September 30th, 2010 · 2 Comments

by Perry Glasser
English Department

Perry Glasser

Conversations about the nature and value of the liberal arts grow shrill because the poles of the conversation encompass no middle ground. When no compromise is possible, collaboration is difficult. The best an academic community can hope for is uneasy mutual tolerance. Alas, when money is scarce, tolerance vanishes.

The Traditionalist Camp believes itself Gibraltars, rocks of eternal truth soaring implacably above a sea of perilous change, guardians of a civilization. The Practicality Camp champions Progress and denies the relevance of the parasitic eggheads in the Ivory Tower who enjoy short hours and long summers while collecting inflated salaries to educate youth to penury.

Two generations ago, when the GI Bill transformed higher education from a way-station for the children of the rich to a means to democratize the American Dream, the debate has prattled on with little consequence. To keep the peace, colleges and universities long ago created organizational silos, hired separate administrations, constructed separate buildings, and simply kept apart people who did not play well together. Many institutions simply dedicated themselves to one camp or the other and neatly sidestepped the entire issue.

As long as the money held out, it worked.

But when a weak economy makes funding anemic, the liberal arts are deemed an expensive luxury. At campuses where peaceful coexistence was once the norm, the conversations have become blood sport. Livelihoods are on the line. In academe, gripe sessions are held over vile coffee, letter writing campaigns are organized, demonstrations with message-bearing placards are plotted; in the legislature, meetings are held in tattered offices where the coffee is equally vile and every decision is weighed for its net impact on the shrinking budget and the next election. Tenure? Shall we tell just-laid-off voters that we require more taxes to guarantee employment for life at jobs that that end in May and resume in September? Exactly how many professors vote?

Education needs a Third Camp, a place where competing visions of purpose become one. The Third Camp is a place where everyone—society, educators, and students— wins. We require a new, shared vision of the purpose of the liberal arts.

But first, we need to abandon the old visions.

The Traditionalist Camp

The liberal arts have no intrinsic value. Neither does anything else. Whether we are talking about labor, real estate, a used automobile, or a June 1937 Action Comics first featuring Superman sold at auction for $317,200, value is determined by transaction.

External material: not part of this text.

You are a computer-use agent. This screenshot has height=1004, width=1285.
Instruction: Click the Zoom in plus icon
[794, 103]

Any attempt to champion the liberal arts by assigning intrinsic value devolves to a mythopoeic argument. Like religion, assigning valuation to highly developed critical skills and broad general knowledge requires a leap of faith: A transaction will arise at which those liberal arts skills will be valued.

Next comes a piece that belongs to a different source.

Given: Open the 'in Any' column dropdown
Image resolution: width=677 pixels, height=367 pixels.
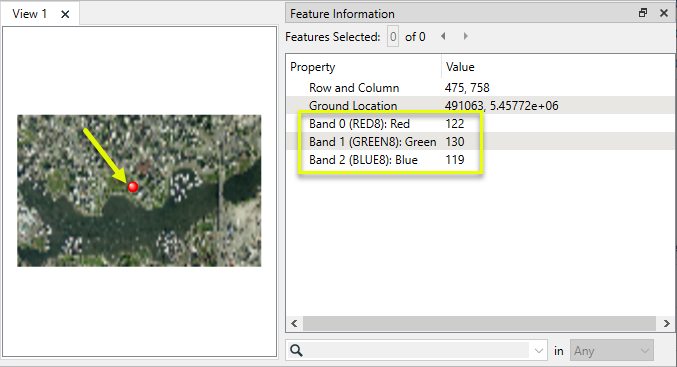Looking at the screenshot, I should click(x=612, y=351).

But what’s the evidence for such value? How, when, and where will these skills come into play? An accountant can prepare taxes and perhaps obtain a refund, but a liberal arts major will discuss the fairness of tax policy, the history of tax policy, the philosophy of tax policy—all engrossing conversations, but none of which pays for groceries.

As educators in the Traditionalist Camp, we tell our students, “Embrace the liberal arts: your life and soul will be better for it.” As educators, we reassure our students that practical matters—this damned business of living—will be solved by serendipity. We ask our students to share Micawber’s faith, that some time, somewhere, somehow, something will turn up. Our students, however, know that David Copperfield is fiction; Micawber did time in debtor’s prison.

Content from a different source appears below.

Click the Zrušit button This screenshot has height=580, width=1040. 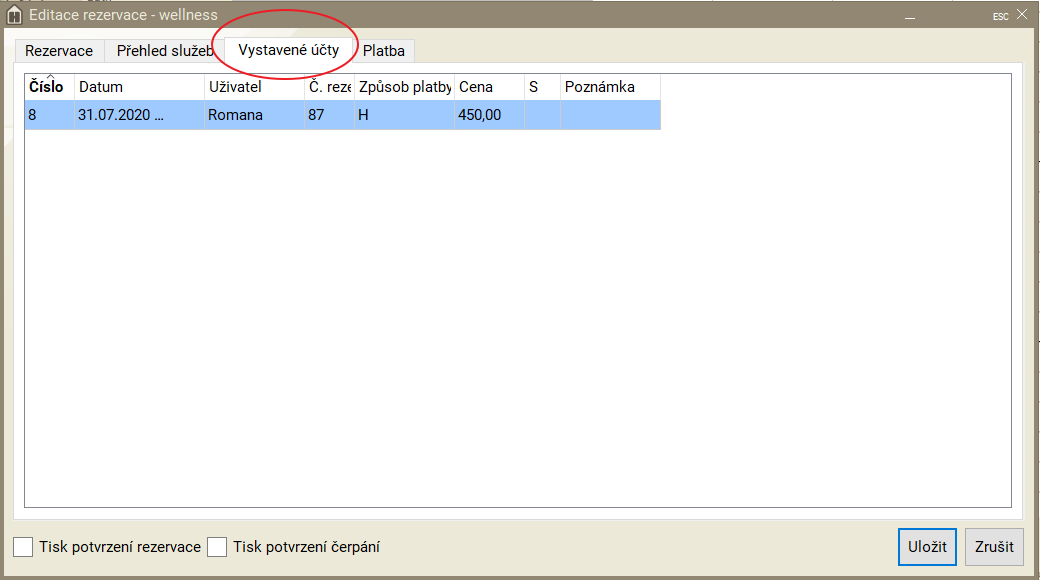tap(994, 547)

The evidence against the belief in serendipity as an outcome of a liberal arts education is all around us. If the belief were accurate, staffing courses with adjuncts would be difficult, for our underpaid and overworked colleagues with liberal arts skills would have been absorbed into the greater economy long ago. It’s worth also noting that few academics who are advising youth to engage the liberal arts are confident enough of serendipity to dedicate their pension contributions to lottery tickets. Luck is not a career plan, and while reading and thinking have their pleasures, persuading students who enroll in hope of a better life that the better life is the life of the mind morally requires a warning label. You may eventually need to borrow thousands of additional dollars to fund your post-graduate education for a paying vocation. Liberal arts academic advisors often ask the one-size-fits-all career plan question: “Have you thought about law school?”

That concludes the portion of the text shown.